## Exercise goal
Show all lines of the listing that contain the word "chooser".

## Source material
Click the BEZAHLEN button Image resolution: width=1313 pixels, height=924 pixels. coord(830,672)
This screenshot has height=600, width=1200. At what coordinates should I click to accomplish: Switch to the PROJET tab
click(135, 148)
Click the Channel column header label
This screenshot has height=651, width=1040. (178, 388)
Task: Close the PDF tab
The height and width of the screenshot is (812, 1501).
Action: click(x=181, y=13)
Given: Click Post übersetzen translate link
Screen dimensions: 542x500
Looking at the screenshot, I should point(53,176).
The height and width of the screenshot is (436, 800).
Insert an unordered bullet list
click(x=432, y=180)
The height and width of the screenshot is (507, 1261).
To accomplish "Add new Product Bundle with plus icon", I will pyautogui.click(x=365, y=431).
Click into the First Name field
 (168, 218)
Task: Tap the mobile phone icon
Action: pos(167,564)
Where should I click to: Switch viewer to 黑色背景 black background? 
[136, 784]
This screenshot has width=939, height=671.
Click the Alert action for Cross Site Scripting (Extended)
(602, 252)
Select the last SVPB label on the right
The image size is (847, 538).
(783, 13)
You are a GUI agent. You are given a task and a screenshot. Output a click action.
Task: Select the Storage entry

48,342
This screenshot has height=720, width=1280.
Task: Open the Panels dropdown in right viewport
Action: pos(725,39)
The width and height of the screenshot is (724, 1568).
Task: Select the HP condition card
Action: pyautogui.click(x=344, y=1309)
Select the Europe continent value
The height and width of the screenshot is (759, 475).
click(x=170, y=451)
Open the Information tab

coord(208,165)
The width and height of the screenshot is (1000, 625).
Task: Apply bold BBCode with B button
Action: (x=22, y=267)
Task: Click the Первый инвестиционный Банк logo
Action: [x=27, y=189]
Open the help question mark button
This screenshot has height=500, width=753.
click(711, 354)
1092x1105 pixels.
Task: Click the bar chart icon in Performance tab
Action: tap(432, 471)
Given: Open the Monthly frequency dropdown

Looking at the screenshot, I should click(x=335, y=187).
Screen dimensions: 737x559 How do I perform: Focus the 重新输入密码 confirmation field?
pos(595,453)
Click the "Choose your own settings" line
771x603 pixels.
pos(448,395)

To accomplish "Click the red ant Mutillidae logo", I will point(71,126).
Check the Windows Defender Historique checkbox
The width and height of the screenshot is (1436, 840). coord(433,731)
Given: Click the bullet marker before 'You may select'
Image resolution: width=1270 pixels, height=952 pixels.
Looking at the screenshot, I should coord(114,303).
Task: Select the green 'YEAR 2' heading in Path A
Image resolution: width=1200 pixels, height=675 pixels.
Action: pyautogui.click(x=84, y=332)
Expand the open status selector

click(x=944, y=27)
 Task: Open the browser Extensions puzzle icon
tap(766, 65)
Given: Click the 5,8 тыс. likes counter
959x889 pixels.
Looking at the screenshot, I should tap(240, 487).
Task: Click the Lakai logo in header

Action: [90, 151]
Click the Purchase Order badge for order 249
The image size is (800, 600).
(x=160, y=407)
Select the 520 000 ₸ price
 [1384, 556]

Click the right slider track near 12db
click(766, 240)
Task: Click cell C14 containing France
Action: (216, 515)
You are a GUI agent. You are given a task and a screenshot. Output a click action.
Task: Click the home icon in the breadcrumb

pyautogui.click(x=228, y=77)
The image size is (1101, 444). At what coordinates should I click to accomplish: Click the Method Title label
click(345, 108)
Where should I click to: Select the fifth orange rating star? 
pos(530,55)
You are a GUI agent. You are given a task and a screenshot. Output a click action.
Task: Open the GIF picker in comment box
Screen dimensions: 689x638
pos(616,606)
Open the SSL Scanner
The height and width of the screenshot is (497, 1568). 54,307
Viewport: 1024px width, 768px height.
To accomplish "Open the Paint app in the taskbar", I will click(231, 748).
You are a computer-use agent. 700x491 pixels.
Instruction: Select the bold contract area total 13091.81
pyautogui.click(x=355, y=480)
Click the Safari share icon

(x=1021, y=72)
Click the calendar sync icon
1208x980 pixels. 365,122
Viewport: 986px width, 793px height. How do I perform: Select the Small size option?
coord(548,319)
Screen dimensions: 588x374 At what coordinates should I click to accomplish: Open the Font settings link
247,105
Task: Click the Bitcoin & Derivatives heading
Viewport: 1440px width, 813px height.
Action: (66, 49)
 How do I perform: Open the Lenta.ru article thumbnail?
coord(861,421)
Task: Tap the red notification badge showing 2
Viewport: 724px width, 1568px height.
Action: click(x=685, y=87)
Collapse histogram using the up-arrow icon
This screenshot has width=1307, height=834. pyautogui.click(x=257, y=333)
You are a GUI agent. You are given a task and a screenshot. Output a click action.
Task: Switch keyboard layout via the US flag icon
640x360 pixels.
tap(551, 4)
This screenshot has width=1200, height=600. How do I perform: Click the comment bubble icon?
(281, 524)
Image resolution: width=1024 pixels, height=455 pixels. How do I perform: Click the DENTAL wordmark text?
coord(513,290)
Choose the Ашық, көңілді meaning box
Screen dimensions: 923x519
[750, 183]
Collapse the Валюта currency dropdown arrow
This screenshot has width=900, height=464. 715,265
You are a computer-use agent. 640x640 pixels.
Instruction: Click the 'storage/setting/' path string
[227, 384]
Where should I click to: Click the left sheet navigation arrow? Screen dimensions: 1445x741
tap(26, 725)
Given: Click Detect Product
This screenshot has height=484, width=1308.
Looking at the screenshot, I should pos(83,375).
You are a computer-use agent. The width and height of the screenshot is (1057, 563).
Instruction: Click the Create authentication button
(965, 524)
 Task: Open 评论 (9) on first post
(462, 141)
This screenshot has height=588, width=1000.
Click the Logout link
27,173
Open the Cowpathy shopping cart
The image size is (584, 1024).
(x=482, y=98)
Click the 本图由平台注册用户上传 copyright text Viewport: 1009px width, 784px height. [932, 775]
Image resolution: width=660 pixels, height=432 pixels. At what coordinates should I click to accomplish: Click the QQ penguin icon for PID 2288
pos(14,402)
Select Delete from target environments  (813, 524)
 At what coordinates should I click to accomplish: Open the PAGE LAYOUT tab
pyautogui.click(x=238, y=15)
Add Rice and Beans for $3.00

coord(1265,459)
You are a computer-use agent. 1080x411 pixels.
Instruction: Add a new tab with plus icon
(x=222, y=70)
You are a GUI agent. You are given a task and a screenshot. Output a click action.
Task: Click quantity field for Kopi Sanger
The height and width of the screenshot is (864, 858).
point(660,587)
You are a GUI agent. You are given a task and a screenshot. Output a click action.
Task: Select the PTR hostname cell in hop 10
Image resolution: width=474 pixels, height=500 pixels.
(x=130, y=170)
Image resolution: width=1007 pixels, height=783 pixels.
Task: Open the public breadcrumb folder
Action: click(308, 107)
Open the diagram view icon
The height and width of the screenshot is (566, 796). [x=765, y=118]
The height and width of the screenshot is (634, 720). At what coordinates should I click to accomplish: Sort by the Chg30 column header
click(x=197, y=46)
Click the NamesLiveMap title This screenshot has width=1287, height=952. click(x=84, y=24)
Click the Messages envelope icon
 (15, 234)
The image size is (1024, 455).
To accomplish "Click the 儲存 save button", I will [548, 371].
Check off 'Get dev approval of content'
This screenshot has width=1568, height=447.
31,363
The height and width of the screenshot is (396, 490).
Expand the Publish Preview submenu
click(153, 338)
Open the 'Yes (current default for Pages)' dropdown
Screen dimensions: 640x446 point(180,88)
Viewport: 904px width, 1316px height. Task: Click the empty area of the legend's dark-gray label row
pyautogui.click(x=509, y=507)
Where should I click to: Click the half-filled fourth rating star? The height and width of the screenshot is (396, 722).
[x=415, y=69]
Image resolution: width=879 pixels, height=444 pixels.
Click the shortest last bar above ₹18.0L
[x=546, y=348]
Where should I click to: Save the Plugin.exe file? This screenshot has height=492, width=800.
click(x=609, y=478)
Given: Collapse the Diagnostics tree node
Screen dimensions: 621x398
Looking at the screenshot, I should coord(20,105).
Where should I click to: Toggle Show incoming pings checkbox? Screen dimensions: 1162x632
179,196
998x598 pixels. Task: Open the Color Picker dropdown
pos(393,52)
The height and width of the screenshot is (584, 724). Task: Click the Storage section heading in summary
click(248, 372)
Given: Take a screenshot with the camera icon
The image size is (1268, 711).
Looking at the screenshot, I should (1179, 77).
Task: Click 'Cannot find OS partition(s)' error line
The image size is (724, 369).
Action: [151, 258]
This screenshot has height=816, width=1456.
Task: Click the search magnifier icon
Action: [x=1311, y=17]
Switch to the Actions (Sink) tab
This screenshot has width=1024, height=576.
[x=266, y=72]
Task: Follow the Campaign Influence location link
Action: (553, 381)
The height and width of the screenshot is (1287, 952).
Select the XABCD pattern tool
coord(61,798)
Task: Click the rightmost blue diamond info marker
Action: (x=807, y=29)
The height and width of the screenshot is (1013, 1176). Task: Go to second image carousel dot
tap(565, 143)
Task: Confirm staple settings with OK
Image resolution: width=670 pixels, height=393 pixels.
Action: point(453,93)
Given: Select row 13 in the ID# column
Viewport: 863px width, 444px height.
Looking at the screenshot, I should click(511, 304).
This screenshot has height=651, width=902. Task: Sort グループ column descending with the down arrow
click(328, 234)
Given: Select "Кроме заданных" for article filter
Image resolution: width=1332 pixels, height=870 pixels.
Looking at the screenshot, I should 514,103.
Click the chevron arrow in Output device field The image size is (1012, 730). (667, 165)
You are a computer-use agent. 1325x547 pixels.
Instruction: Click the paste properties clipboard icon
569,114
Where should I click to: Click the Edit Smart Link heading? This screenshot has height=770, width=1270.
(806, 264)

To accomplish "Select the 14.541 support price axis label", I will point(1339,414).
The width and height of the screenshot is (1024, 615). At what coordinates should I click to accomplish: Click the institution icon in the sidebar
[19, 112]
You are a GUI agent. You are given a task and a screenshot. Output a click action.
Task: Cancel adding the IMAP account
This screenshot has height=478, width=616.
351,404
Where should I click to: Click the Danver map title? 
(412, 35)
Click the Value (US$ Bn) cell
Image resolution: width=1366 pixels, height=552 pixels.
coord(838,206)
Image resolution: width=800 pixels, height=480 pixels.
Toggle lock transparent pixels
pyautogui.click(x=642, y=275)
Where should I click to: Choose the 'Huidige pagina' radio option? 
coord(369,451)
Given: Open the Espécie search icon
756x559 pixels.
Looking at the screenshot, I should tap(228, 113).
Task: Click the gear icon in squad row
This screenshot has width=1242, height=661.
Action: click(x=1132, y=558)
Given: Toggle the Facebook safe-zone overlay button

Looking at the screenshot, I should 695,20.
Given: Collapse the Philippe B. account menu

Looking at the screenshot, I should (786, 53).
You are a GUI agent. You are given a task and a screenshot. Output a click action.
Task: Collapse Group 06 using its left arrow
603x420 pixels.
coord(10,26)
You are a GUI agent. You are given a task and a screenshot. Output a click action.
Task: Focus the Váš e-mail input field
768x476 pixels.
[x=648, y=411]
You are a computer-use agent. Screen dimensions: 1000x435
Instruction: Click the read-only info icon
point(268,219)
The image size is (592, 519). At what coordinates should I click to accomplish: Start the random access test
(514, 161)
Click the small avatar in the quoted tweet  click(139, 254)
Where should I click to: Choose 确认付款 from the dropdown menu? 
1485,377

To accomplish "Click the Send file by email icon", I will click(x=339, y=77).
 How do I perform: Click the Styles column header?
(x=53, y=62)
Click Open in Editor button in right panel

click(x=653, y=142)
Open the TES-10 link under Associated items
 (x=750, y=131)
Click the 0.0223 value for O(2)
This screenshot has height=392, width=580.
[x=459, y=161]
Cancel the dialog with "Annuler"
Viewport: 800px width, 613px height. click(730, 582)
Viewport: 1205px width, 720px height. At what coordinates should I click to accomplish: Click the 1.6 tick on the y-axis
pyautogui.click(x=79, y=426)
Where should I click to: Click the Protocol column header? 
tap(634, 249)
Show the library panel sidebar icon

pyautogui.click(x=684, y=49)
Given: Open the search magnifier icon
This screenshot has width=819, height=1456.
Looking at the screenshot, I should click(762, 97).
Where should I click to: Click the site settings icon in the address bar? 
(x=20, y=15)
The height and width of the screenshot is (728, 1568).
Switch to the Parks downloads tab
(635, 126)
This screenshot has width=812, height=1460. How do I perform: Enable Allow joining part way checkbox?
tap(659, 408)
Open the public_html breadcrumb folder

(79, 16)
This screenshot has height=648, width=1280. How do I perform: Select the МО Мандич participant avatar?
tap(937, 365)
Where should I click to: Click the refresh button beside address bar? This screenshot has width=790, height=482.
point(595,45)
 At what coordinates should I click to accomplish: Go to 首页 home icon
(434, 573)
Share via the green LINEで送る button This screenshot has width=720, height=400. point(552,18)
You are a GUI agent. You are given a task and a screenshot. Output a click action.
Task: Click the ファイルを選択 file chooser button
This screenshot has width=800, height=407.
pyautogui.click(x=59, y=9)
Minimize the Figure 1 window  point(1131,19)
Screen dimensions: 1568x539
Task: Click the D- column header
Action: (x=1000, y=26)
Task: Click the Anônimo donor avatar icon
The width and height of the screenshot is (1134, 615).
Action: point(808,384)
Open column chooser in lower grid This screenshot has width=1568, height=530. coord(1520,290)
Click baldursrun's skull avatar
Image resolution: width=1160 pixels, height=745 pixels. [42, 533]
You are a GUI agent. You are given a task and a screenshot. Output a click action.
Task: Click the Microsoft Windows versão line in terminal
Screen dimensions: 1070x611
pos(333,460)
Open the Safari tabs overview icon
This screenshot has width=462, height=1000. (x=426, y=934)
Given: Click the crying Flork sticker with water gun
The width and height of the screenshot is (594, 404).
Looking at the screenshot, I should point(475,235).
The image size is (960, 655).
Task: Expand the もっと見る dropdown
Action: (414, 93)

## Exercise result
Task: Click the ファイルを選択 file chooser button
Open column chooser in lower grid This screenshot has width=1568, height=530. coord(1520,290)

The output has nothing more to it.